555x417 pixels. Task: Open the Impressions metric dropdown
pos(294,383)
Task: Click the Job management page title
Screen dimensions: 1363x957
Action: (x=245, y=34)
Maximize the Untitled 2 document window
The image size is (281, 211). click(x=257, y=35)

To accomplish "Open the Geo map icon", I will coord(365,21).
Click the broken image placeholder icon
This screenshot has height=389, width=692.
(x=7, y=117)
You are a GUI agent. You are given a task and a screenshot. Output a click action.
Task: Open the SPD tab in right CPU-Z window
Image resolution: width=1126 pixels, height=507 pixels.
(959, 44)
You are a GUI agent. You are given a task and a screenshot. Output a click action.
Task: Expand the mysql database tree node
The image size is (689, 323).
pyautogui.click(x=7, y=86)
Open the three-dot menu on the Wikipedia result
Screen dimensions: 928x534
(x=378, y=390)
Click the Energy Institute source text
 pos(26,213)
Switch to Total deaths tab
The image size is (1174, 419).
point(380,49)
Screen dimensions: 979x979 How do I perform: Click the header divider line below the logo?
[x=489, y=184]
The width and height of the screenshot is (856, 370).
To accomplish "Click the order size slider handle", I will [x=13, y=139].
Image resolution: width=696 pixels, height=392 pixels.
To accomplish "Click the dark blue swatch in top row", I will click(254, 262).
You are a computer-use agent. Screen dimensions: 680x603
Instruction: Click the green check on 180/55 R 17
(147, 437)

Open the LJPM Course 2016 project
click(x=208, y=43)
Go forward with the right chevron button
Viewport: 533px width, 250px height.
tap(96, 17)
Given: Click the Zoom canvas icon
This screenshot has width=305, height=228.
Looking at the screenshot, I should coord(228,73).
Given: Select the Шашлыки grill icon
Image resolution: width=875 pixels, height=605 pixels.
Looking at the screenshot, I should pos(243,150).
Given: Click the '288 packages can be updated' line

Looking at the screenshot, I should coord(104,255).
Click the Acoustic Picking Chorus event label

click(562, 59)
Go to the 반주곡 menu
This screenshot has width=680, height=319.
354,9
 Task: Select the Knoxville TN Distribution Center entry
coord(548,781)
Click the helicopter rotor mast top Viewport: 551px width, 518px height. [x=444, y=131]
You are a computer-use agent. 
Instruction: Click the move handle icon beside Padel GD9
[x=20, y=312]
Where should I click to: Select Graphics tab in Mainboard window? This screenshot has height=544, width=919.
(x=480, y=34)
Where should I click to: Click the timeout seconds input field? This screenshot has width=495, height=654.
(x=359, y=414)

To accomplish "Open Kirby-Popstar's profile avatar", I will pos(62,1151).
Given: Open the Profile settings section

Task objective>
What is needed is an exact printout of every line from the one with "Instruction: Click the move" through the end of the data, including both, and nothing more.

Answer space>
Instruction: Click the move handle icon beside Padel GD9
[x=20, y=312]
Where should I click to: Select Graphics tab in Mainboard window? This screenshot has height=544, width=919.
(x=480, y=34)
Where should I click to: Click the timeout seconds input field? This screenshot has width=495, height=654.
(x=359, y=414)

To accomplish "Open Kirby-Popstar's profile avatar", I will pos(62,1151).
Given: Open the Profile settings section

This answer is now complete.